------ DATA SHOWN ------

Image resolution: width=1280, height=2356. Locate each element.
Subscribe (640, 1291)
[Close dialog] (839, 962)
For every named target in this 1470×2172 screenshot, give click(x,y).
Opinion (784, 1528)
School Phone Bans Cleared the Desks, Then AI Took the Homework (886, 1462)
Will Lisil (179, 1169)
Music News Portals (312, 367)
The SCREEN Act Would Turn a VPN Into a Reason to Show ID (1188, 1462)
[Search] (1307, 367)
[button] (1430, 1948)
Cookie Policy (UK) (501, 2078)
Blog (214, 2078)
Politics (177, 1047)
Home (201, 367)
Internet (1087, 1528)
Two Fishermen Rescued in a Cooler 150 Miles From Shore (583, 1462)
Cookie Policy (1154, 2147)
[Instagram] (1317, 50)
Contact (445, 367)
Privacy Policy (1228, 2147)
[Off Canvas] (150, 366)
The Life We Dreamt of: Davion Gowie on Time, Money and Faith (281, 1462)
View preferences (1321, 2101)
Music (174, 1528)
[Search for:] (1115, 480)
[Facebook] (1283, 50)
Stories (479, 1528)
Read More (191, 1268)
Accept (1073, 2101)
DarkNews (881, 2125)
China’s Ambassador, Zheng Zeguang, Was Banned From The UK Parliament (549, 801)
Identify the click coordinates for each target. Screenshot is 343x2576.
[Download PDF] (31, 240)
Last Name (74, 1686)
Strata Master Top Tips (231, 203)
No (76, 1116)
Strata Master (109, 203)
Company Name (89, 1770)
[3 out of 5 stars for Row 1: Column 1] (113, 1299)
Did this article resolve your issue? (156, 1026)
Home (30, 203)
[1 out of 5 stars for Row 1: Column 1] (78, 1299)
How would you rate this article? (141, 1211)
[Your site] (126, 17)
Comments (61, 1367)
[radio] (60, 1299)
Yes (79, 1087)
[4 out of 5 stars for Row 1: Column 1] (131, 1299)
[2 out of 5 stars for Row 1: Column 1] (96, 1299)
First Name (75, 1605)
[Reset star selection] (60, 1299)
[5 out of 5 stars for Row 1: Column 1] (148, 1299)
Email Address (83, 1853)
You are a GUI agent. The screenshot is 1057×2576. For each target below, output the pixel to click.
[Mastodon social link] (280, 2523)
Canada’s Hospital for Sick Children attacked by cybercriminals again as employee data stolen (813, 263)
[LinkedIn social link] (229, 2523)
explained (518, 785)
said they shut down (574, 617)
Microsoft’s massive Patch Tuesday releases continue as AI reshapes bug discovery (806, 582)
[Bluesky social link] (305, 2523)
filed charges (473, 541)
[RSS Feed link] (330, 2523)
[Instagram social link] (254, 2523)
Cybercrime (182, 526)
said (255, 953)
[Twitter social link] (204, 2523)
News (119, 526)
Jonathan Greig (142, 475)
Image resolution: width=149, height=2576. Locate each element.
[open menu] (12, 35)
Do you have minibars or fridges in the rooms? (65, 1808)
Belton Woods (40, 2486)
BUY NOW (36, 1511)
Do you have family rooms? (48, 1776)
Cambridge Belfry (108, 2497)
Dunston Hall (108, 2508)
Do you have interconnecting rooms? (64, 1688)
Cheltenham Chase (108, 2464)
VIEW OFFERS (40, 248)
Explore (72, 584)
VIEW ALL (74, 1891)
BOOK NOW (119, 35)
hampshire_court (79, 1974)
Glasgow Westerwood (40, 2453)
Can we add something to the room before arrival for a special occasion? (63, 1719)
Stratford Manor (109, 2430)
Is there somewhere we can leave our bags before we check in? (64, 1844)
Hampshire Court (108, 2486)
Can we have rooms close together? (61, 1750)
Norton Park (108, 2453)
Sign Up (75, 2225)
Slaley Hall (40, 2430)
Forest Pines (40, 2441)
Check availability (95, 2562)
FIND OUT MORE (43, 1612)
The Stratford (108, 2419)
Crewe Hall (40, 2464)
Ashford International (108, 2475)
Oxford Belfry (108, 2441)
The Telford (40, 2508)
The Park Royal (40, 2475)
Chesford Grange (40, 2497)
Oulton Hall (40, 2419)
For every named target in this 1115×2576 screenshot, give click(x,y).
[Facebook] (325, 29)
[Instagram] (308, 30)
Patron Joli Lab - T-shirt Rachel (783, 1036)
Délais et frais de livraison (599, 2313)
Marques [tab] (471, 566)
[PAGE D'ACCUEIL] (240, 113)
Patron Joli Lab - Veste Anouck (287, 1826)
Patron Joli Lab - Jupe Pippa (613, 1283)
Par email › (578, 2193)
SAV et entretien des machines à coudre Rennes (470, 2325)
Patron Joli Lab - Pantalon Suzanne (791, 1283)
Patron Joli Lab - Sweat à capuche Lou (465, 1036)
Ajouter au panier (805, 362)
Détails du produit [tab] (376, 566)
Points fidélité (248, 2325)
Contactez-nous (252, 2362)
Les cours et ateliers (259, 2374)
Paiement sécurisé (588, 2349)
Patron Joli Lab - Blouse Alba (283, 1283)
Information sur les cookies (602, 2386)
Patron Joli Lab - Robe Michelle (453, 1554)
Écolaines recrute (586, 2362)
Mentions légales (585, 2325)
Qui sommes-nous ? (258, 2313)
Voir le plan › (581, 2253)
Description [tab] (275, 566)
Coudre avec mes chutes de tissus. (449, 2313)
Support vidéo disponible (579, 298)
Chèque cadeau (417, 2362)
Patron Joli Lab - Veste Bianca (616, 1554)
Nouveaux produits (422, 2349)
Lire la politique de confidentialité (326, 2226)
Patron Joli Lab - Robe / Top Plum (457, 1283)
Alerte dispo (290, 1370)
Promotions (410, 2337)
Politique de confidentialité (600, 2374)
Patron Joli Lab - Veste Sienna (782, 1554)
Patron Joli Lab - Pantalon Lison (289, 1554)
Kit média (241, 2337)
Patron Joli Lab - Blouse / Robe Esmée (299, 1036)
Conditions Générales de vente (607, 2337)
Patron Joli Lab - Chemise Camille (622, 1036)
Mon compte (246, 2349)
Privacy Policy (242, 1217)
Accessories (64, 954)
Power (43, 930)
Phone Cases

------

> _EXERCISE REQUIREMENTS_:
If a line of the data above contains "named", copy it out.

> _FINISHED TASK_:
For every named target in this 1470×2172 screenshot, give click(x,y).
For every named target in this 1115×2576 screenshot, give click(x,y).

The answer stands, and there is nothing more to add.